There are other tax-related filings U.S. citizens must complete when living overseas, so be sure to check with a financial advisor who knows the ins and outs.
If you’re over age 65 and used to having Medicare, you’ll need to make other arrangements. Medicare doesn’t provide coverage outside the United States, except for a few exceptions, Kibler observed. “We typically recommend people get an international health coverage plan,” she said.
If the move overseas will be temporary and you plan to re-enroll in Medicare when you come back, Kibler pointed out that you must continue to pay Medicare premiums. Otherwise, you’ll be subject to penalties and taxes.
To receive health care in the country where you want to live, you generally need some sort of permanent residency, Kurtz said, although it varies by country.
Kibler explained that retirees can still continue to receive Social Security payments overseas, with very few exceptions. “There’s a very short list of countries where the United States won’t send payments, such as North Korea,” she said.
The Social Security office may require retirees fill out a questionnaire in order to continue to qualify for benefits, but other than that, it shouldn’t be an issue.
Fantasizing about buying a Tuscan villa or a beach property in Phuket, Thailand?
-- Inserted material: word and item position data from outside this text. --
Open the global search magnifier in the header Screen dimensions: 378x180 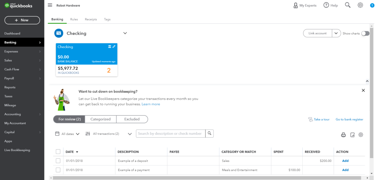tap(348, 5)
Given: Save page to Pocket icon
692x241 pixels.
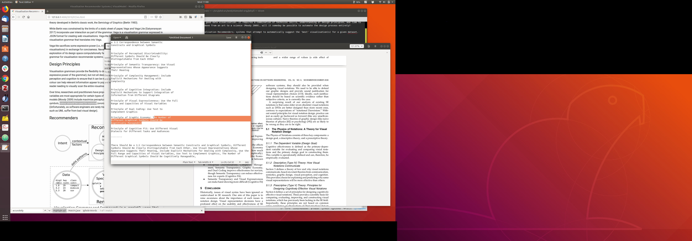Looking at the screenshot, I should point(156,17).
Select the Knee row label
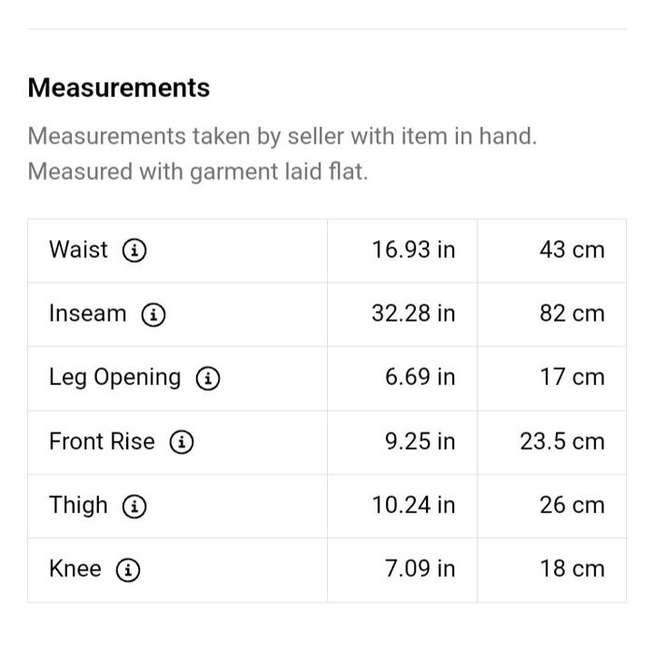The image size is (654, 654). click(75, 569)
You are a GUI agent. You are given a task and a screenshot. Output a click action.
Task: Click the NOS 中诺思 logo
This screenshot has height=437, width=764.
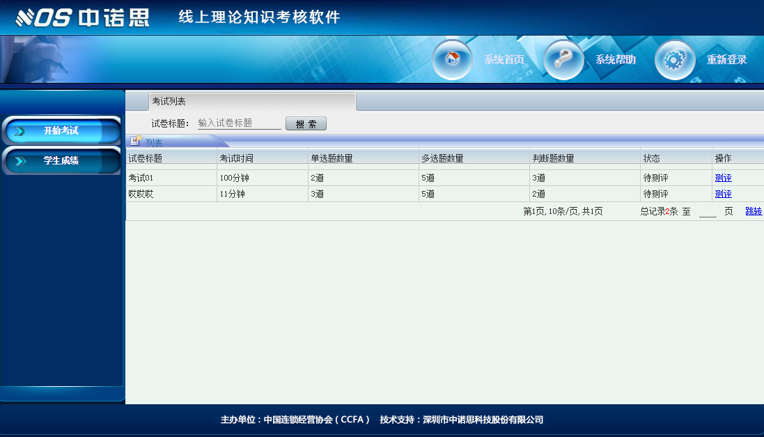point(82,17)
Katz, whose company specializes in helping people get citizenship through real estate purchases and investments, recommended you research the rules first. Just because you can buy real estate in another country doesn’t necessarily mean you can live in that country, he said. You may need a visa to actually live in your dream dwelling.
The governments of some smaller Caribbean countries require an alien landholding license that allows you to own real estate. That’s how those governments manage foreigners who might otherwise buy up all their properties and inflate prices, he remarked.
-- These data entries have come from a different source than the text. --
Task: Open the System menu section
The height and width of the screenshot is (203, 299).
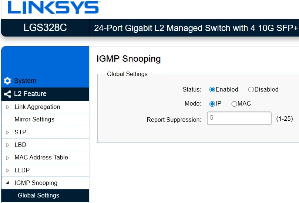Action: pos(25,81)
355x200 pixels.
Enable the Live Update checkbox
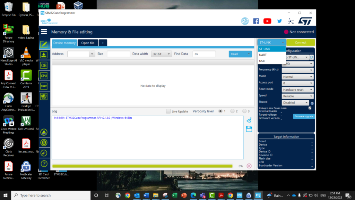click(x=168, y=111)
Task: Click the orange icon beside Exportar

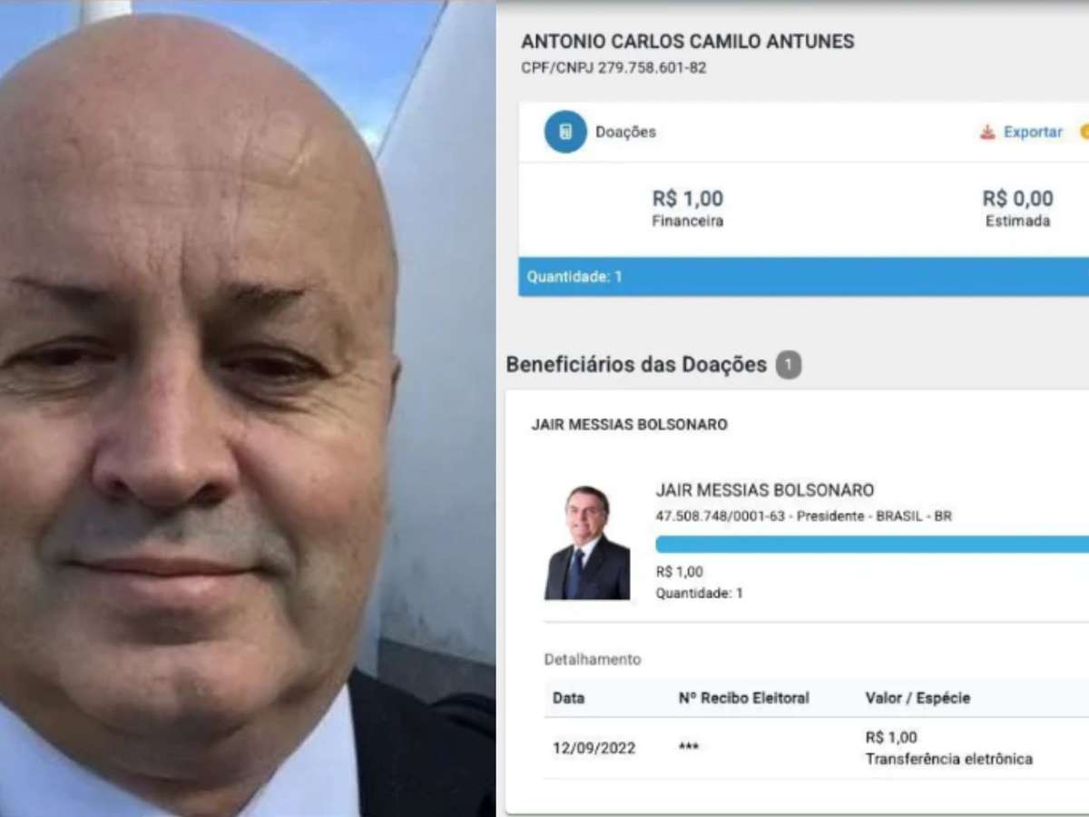Action: 1084,133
There are a handful of countries where buying real estate allows you to get a residency permit, including Spain, Portugal, Cyprus, and Panama, Kurtz said.
Americans tend to buy retirement real estate in countries where they don’t need visas, but it’s still important to learn the immigration rules. “They can’t assume just because they’re Americans that they’ll be allowed to spend time there, or that the fact they bought real estate will allow them to live there,” he stressed.
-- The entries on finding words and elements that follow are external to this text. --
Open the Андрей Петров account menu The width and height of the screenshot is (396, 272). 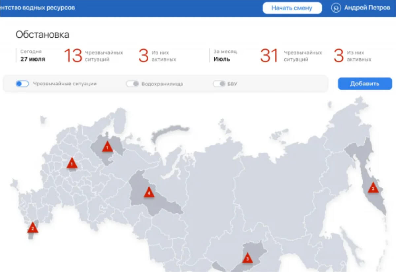[x=367, y=8]
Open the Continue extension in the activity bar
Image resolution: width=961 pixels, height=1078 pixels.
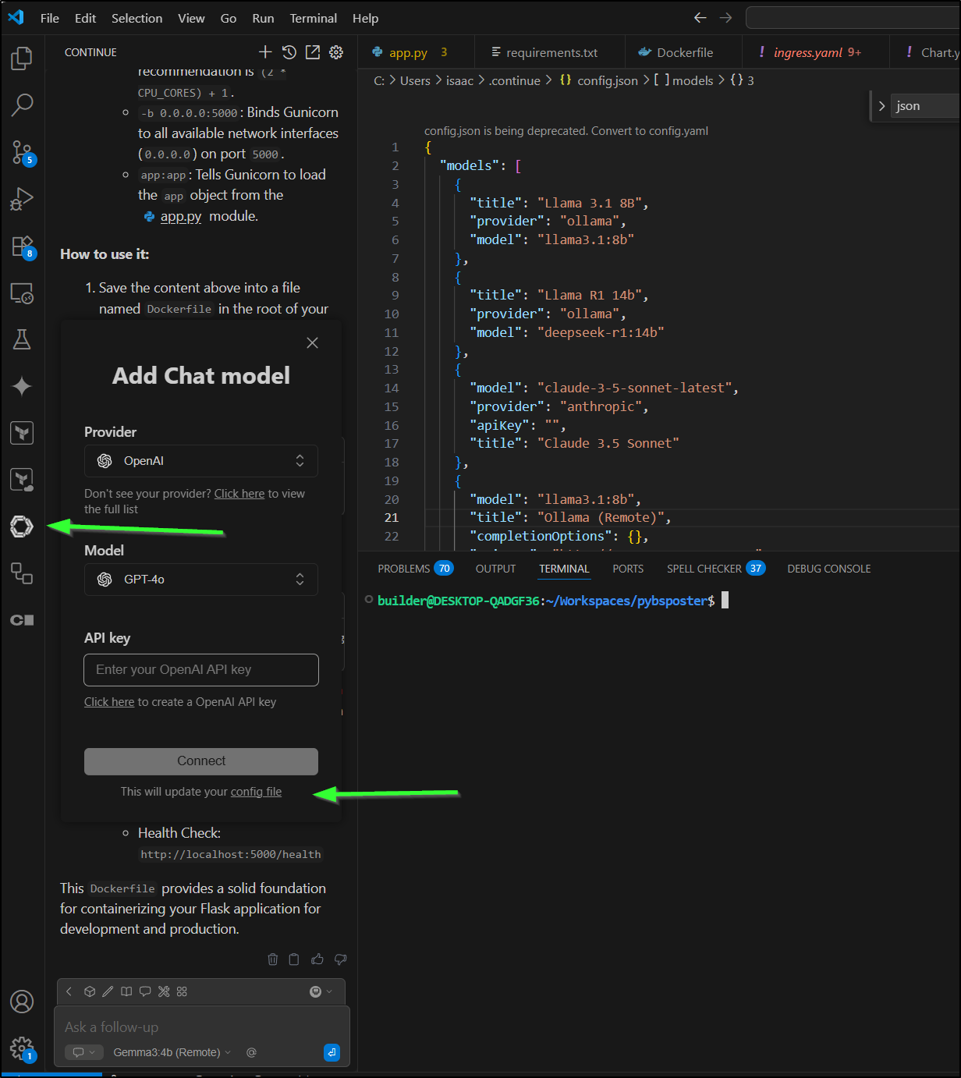(22, 527)
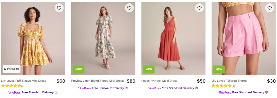
Task: Open Preview Linen Blend Tiered Midi Dress link
Action: pos(97,81)

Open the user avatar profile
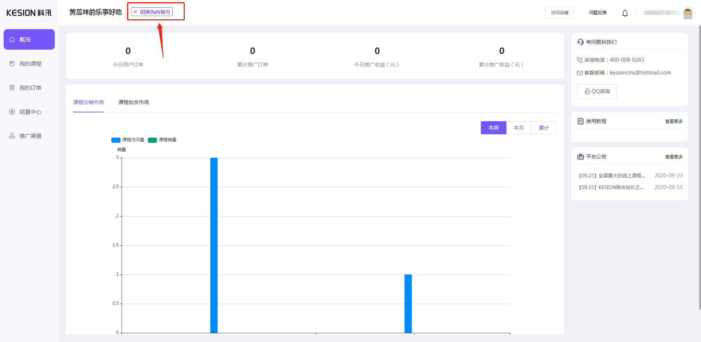[x=687, y=13]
Fluctuations in currency can have a dramatic impact. When your earnings are in one currency but your spending commitments are in another currency, it can pose a serious risk.
Because of the fluctuations in currency prices, Kibler discouraged the idea of converting dollars in a large lump sum. Expats need to factor foreign exchange volatility into their budgets, she said. If you plan to return to the United States, she suggested keeping your money in U.S. accounts and moving funds over as needed. This will offer more control when you return. Plus, some financial advisors don’t want to work with people who have offshore accounts, because managing them can be tricky.
Katz pointed out that some countries, such as Panama and several Caribbean nations, may be attractive to Americans because they use the U.S. dollar.
If you want to move permanently, consider talking to an immigration expert who can help you navigate the intricacies of retiring abroad.
And be honest with yourself about what’s most important to you. Make a short list of the deal breakers and don’t compromise on them. There are already enough hassles and challenges to living abroad.
“The point of this is to improve your life either financially, or because of the weather, or just improve the overall quality of your life,” Kibler said. “If it turns out that watching a Sunday football game is really important to me and I can’t access it [in another country], that’s something I should have thought about really early on. It’s okay to be honest with silly things that are important.”